Supplied entries:
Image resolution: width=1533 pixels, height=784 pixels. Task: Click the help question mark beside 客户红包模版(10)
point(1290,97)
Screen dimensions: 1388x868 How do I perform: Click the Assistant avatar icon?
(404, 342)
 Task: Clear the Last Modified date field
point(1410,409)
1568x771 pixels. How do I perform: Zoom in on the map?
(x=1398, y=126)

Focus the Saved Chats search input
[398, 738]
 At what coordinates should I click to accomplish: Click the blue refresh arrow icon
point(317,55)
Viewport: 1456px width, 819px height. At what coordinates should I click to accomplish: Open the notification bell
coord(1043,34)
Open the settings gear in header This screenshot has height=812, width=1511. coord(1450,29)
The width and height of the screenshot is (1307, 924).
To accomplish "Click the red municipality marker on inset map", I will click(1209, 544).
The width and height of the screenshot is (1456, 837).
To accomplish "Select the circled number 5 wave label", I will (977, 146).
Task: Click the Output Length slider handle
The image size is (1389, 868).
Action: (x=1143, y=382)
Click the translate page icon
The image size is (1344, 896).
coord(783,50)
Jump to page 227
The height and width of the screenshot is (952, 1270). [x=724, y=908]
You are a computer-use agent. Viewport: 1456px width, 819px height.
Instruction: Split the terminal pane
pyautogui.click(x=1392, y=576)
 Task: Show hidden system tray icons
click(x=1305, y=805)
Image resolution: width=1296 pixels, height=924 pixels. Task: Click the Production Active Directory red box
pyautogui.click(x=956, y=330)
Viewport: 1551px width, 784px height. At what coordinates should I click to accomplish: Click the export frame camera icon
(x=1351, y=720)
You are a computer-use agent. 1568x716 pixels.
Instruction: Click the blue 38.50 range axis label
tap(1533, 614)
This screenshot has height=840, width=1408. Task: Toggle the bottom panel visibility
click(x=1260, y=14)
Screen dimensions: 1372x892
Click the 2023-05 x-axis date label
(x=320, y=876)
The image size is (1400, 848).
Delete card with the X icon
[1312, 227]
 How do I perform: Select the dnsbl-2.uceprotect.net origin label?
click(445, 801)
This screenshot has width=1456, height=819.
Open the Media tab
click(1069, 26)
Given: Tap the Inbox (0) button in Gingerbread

Your task:
Each line from the one containing "Screen dimensions: 1372x892" through the final line of the records must be repeated exactly, with no line added or dropped.

Expected output:
Screen dimensions: 1372x892
Click the 2023-05 x-axis date label
(x=320, y=876)
The image size is (1400, 848).
Delete card with the X icon
[1312, 227]
 How do I perform: Select the dnsbl-2.uceprotect.net origin label?
click(445, 801)
This screenshot has width=1456, height=819.
Open the Media tab
click(1069, 26)
Given: Tap the Inbox (0) button in Gingerbread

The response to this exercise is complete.